Task to complete
Reproduce verbatim the records from the line containing "Find the location of a particular element. The" through the line containing "(274, 683).", both lines included.

>> Start Extracted information

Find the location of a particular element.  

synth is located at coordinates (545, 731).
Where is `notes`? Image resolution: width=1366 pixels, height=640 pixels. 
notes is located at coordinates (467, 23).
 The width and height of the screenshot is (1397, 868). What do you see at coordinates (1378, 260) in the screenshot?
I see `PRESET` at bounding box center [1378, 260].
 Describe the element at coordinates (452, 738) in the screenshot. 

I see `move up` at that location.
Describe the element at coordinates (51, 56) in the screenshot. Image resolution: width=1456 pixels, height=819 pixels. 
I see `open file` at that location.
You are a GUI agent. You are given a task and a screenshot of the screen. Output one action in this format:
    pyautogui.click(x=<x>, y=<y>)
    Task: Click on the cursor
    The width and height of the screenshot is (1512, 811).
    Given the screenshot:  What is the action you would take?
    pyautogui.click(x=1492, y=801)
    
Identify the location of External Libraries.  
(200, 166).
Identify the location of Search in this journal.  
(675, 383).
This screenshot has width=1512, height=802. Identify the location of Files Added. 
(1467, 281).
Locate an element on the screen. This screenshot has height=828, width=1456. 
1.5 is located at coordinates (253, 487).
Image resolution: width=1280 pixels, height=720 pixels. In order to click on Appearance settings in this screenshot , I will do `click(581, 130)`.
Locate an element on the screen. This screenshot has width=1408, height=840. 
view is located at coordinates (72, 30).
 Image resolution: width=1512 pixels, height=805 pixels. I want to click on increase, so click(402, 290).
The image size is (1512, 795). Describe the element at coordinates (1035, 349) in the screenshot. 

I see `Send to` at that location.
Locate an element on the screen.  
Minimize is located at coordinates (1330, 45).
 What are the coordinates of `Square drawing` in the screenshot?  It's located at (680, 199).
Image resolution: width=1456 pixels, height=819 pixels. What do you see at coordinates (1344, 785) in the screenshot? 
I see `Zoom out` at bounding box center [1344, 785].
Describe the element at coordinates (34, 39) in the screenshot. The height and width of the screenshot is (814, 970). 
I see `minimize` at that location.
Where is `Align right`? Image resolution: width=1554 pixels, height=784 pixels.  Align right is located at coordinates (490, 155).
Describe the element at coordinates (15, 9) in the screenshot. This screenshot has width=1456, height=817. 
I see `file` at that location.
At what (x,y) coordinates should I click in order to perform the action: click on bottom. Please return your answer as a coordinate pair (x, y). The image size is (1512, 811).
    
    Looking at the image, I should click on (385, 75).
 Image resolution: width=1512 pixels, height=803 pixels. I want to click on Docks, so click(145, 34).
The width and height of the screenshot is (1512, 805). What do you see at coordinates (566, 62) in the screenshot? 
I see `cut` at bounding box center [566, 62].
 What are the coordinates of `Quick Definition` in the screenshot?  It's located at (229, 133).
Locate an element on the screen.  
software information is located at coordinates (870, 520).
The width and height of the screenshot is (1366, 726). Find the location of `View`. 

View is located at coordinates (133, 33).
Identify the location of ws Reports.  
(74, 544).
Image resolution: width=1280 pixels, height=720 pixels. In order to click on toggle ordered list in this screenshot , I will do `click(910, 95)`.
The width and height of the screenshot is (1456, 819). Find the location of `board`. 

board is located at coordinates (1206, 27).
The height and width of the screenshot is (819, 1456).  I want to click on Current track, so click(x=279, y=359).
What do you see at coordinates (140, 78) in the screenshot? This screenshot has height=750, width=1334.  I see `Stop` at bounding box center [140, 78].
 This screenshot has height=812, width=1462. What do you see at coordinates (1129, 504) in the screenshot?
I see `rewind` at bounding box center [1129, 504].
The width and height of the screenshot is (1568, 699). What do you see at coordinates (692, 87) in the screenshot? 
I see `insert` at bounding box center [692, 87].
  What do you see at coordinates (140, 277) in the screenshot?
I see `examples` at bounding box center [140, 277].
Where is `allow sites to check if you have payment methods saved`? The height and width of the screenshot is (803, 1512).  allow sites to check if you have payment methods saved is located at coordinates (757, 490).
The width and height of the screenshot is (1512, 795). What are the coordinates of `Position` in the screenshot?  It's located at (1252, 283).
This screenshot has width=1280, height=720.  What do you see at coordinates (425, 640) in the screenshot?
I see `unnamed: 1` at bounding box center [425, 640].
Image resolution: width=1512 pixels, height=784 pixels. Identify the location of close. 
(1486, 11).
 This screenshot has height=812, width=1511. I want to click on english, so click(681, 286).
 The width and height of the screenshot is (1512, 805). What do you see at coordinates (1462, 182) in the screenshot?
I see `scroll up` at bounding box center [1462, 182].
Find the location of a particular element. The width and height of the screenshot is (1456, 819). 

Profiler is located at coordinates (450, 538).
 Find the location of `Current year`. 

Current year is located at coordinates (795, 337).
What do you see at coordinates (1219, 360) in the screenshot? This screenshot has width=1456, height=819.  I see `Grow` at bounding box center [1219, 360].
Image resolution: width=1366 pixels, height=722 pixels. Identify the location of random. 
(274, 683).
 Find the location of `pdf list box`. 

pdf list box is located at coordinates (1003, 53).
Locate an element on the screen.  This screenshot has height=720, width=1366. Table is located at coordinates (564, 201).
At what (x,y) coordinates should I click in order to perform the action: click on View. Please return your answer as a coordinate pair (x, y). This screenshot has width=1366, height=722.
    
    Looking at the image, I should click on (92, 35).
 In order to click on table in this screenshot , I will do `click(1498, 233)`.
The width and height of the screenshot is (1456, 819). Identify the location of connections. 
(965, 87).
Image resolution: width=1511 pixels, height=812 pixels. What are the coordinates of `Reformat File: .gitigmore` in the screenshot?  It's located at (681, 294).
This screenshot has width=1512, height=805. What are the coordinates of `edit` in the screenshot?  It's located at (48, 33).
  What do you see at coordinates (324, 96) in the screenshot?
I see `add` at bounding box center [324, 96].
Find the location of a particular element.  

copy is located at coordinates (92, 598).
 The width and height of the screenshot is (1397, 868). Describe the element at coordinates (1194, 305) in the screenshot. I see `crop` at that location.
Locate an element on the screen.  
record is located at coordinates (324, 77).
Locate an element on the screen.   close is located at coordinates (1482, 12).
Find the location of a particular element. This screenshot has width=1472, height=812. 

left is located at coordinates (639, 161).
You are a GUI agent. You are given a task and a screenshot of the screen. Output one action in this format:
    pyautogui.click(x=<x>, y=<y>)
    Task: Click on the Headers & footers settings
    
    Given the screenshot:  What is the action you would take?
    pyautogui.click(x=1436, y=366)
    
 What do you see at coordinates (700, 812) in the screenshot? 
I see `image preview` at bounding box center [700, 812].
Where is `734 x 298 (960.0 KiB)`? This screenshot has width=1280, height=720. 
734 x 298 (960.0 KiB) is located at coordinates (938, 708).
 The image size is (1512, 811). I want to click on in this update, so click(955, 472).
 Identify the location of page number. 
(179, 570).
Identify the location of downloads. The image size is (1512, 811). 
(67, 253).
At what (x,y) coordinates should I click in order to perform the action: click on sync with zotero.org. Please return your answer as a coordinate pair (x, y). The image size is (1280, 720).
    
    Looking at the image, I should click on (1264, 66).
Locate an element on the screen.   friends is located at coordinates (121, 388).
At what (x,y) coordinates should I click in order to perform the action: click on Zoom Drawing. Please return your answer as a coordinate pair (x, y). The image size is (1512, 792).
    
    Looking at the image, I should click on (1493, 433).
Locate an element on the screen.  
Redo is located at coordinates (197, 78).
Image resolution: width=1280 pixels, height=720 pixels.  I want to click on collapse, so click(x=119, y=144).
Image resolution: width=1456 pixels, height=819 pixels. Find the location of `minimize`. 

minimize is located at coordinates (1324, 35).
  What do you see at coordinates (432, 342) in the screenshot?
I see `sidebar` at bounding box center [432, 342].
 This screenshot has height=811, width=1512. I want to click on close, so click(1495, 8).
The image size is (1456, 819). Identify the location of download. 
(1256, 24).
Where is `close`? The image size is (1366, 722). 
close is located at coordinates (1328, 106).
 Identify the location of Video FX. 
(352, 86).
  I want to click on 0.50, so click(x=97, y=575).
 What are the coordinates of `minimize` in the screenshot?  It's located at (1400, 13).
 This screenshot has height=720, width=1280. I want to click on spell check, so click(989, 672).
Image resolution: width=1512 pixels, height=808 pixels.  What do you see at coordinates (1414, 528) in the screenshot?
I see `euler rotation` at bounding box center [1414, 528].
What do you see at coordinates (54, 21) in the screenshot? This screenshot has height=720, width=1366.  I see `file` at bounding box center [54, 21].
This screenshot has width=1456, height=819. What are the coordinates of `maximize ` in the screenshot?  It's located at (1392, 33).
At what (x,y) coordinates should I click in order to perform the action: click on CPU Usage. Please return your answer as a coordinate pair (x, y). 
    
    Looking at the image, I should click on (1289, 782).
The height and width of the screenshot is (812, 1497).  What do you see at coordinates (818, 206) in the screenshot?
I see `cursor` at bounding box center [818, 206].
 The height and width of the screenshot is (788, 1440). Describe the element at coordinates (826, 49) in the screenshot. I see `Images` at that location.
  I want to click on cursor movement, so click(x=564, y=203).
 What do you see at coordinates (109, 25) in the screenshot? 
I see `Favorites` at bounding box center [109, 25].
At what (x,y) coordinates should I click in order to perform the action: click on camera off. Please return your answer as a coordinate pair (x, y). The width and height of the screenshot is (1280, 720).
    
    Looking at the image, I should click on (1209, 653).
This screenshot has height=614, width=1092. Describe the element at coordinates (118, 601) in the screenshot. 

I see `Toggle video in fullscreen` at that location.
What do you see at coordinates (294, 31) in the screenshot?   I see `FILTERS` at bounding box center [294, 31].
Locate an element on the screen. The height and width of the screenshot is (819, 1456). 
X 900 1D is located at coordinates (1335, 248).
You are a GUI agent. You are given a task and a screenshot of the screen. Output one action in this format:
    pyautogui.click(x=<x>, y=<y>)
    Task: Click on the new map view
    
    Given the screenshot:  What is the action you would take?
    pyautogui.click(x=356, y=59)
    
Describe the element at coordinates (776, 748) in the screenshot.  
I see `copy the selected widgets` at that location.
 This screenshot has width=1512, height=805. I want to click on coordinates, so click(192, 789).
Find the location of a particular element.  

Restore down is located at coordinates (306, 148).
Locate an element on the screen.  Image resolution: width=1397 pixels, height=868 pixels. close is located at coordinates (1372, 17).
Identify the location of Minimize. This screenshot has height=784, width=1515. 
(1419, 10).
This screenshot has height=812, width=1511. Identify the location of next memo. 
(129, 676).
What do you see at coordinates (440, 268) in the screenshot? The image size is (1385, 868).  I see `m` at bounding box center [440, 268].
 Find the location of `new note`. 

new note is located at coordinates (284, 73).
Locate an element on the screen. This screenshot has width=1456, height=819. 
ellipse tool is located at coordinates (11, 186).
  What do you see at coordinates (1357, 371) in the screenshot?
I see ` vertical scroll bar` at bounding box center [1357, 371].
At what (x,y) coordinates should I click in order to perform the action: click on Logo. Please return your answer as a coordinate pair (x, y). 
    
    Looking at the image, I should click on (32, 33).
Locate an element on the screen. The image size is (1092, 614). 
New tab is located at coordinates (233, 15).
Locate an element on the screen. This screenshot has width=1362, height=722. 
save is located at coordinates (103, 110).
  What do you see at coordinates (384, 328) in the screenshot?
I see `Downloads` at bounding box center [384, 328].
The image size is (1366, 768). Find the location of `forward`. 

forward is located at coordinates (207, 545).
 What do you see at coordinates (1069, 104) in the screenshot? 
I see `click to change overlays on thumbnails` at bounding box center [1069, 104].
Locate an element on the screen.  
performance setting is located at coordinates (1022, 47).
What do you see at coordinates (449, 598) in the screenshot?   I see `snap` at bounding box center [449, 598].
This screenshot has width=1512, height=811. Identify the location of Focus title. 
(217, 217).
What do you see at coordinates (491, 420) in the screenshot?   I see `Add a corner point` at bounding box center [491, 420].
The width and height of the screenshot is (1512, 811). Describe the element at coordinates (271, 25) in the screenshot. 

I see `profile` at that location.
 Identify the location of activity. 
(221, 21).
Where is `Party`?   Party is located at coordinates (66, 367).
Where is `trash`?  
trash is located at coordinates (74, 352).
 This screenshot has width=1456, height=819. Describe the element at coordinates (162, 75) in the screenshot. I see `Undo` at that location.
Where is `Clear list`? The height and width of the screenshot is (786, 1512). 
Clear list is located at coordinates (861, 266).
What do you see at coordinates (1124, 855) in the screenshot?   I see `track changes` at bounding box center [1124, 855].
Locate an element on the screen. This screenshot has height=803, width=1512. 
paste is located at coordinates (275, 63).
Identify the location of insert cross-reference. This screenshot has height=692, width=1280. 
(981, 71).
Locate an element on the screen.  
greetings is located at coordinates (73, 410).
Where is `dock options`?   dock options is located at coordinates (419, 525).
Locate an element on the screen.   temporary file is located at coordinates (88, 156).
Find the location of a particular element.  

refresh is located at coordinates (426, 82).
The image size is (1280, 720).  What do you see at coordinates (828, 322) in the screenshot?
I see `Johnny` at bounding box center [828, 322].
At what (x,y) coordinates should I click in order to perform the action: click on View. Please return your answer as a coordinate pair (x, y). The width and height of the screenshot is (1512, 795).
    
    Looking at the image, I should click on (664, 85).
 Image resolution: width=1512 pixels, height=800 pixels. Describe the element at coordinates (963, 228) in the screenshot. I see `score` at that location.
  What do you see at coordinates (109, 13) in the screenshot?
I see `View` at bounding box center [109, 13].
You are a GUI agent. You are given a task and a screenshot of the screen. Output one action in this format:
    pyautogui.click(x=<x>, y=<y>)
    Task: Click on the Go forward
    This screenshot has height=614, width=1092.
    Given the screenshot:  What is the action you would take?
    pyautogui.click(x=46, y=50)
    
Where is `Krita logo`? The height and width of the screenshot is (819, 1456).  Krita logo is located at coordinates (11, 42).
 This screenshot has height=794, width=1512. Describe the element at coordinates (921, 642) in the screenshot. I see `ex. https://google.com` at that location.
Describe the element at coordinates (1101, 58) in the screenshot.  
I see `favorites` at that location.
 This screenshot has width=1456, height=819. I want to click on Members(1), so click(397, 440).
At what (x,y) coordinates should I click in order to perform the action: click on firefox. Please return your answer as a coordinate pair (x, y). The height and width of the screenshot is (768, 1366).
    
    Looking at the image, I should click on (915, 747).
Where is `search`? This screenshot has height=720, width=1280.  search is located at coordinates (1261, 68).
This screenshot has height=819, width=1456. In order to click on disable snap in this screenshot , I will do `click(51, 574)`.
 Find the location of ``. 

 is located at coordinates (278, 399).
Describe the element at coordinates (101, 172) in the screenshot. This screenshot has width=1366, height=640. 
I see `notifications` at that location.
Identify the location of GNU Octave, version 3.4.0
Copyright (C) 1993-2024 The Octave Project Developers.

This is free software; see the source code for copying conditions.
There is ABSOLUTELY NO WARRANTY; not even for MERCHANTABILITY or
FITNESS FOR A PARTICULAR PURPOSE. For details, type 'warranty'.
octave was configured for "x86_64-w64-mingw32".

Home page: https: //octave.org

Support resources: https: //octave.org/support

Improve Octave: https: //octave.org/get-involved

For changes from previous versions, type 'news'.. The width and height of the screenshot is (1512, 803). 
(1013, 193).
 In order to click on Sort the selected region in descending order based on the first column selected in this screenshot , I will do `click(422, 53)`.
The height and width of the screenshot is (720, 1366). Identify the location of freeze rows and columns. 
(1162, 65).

>> End Extracted information

Correct response
Find the location of a particular element. The width and height of the screenshot is (1456, 819). 

Profiler is located at coordinates (450, 538).
 Find the location of `Current year`. 

Current year is located at coordinates (795, 337).
What do you see at coordinates (1219, 360) in the screenshot? This screenshot has width=1456, height=819.  I see `Grow` at bounding box center [1219, 360].
Image resolution: width=1366 pixels, height=722 pixels. Identify the location of random. 
(274, 683).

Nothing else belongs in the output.